§ **Activity**:
Only the lines from the one bearing "The image size is (377, 228)." through the end of the entries should be output, exactly as they stand, and pictures should be skipped.
━━ Extracted records ━━
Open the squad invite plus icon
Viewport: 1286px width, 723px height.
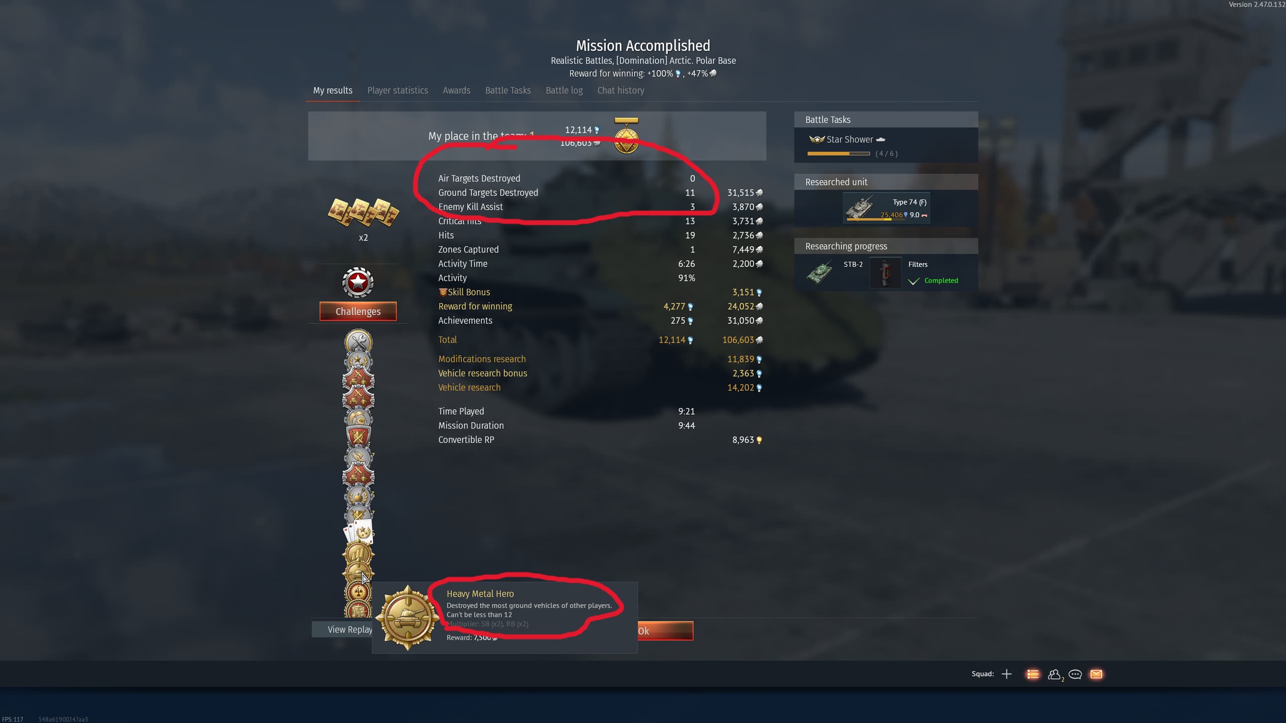coord(1006,674)
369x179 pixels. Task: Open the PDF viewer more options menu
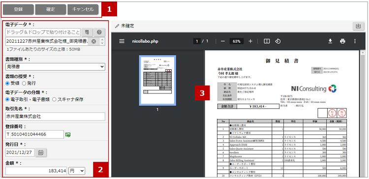[x=355, y=41]
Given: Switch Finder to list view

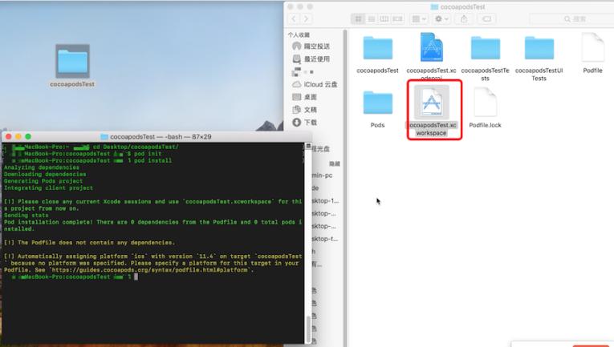Looking at the screenshot, I should 372,18.
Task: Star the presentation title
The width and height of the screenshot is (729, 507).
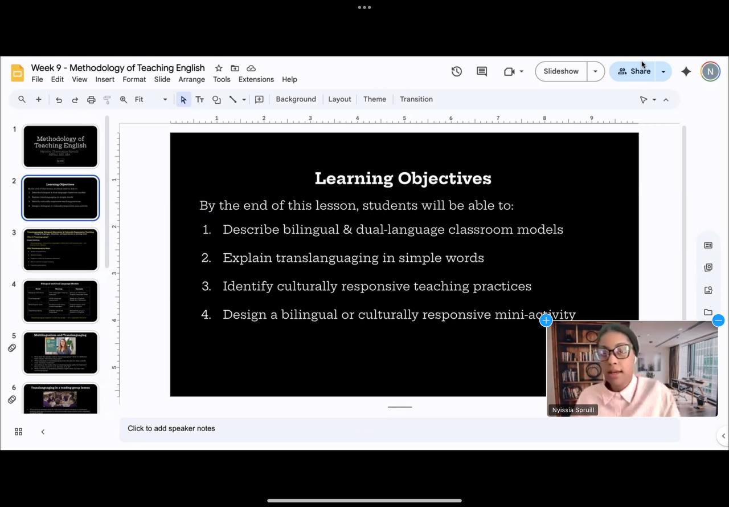Action: click(x=219, y=68)
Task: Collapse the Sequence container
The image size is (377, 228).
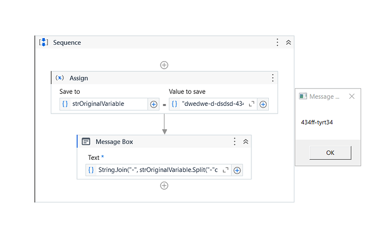Action: [x=288, y=43]
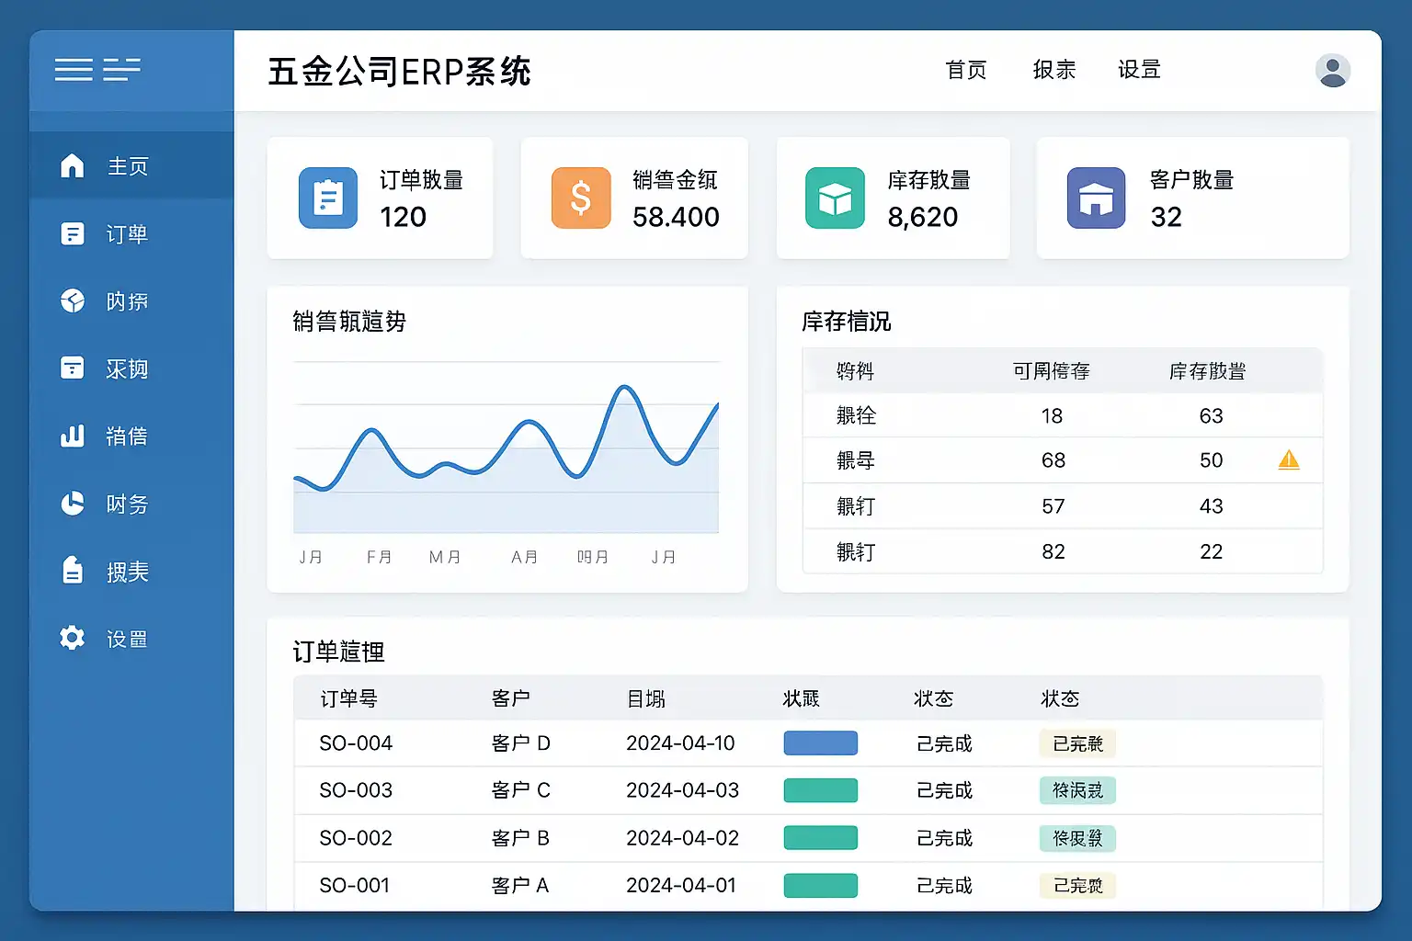Open 首页 in top navigation
The image size is (1412, 941).
[965, 70]
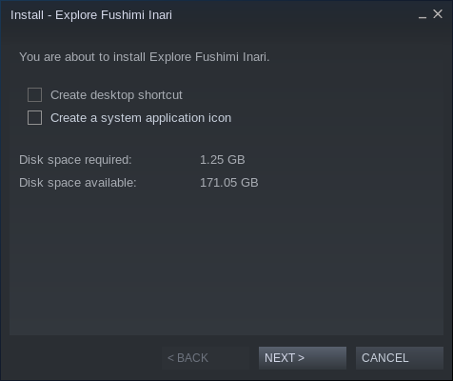Image resolution: width=453 pixels, height=381 pixels.
Task: Minimize the Install dialog window
Action: point(423,15)
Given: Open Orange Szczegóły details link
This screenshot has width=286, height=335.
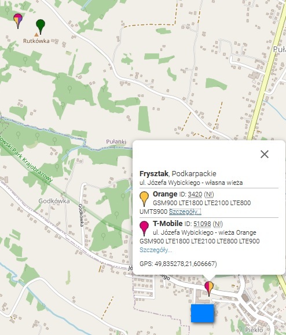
━━━
§ **Expected output**:
The image size is (377, 228).
Action: [x=288, y=43]
Open 首页 in top navigation
The image size is (1412, 941).
[965, 70]
Image resolution: width=453 pixels, height=381 pixels.
Task: Minimize the Install dialog window
Action: point(423,15)
Given: Open Orange Szczegóły details link
This screenshot has width=286, height=335.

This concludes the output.